Hoffman told The Local: “Because of Brexit, you cannot use a UK-based financial adviser anymore – you have to use an EU-registered one. This has made things more complicated. When picking an adviser, seek out someone who has expertise on the local taxation rules. They should also be regulated with the financial regulator where you live and where they work”. 

It can be especially complicated to work out who you should and shouldn’t take advice from – for example, some UK-based advisers have continued to give advice to EU-based clients, even though are not following EU regulations anymore. 

Hoffman adds: “There are free, government-based services in the UK that can help you understand your private pension – Pension Wise and Money Helper. Before doing anything, you should consult the free services. Any financial adviser worth their salt would recommend this too. 

“These services have begun to have longer wait times, so be sure to book well in advance of when you plan to draw from your pension.”

Decide whether to transfer your pension

Another question that is important for Brits to think about is whether or not to transfer their pension into either a UK-based SIPP for non-residents, or a QROPS (Qualifying Recognised Overseas Pension Schemes).

The SIPP will keep your pension in the UK, while the QROPS moves it out of the UK. 

These options can be helpful for residents in Spain, but you need to familiarise yourself with their benefits and drawbacks.

“The QROPS is not for someone who is unsure of their future, as if you return to the UK within five years of the pension transfer, HMRC will seek their tax back as if it was a full encashment,” Hoffman said.

You should also beware of scams on this subject, as the post-Brexit period saw many scammers seeking to persuade Brits that it was now mandatory to transfer their UK pension – always be wary of any cold-calling or unsolicited financial advice.

Determine how you will draw from your pension

The next factor to consider is how you want to receive your pension – either as regular income or as a lump sum. The option that you chose will have tax implications in Spain.

Generally, the tax rate will depend on the amount of your pension, but can range from 19 to 47 percent in Spain.

Remember that there is no ‘tax-free lump sum’ in Spain, so it’s best that you don’t draw from your pension that way.

Healthcare and Social Security

You won’t automatically be covered for healthcare in Spain if you retire here, because you won’t be working and therefore won’t be paying social security.

Thankfully, there are various options.

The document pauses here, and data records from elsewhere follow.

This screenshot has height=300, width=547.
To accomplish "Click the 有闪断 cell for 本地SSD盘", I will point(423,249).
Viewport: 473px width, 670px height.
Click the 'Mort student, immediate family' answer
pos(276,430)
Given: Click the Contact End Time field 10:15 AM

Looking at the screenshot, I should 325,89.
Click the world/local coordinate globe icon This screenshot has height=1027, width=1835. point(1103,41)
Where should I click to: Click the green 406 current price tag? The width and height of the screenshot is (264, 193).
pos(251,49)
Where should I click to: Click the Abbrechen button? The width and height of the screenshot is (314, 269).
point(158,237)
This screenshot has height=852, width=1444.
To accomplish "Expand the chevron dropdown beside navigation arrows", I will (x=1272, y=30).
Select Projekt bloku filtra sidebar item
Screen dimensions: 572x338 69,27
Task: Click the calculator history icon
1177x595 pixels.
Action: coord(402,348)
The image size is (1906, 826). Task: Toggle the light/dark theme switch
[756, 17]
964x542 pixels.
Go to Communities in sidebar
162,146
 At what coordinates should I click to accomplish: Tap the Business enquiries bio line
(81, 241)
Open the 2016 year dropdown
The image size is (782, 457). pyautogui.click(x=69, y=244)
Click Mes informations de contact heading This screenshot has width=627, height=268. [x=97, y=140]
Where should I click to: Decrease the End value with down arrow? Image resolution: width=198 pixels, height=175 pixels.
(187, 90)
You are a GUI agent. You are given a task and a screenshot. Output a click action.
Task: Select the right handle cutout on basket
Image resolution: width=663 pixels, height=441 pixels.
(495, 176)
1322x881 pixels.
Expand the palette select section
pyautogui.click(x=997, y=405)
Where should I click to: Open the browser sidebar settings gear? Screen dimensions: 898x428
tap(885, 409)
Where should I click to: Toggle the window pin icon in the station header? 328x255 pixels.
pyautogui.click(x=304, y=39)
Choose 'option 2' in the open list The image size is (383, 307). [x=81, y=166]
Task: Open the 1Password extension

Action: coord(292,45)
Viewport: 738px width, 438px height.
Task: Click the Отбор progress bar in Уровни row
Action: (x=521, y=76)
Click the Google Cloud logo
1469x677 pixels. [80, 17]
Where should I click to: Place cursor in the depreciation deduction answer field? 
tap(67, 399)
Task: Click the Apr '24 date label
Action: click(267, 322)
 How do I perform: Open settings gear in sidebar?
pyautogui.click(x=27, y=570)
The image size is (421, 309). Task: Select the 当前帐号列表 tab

UK nationals who retire to Spain (and have never worked in Spain) and have already reached the state pension age can apply for the S1. This means that the UK continues to pay for their healthcare costs and they would not be charged social security. Non-working spouses of an S1 holder can also benefit from this.

READ ALSO – Healthcare in Spain: the steps to apply for the S1 form for UK state pensioners

You can also choose to pay for the convenio especial (which translates to ‘special agreement’). This allows foreigners in Spain to pay a monthly sum into the country’s public health system to have access to it, even if they don’t work. To access it, you will pay a monthly fee of €60 if you are under 65 and €157 if you are over 65. 

Of course, you also have the option of getting private health insurance too.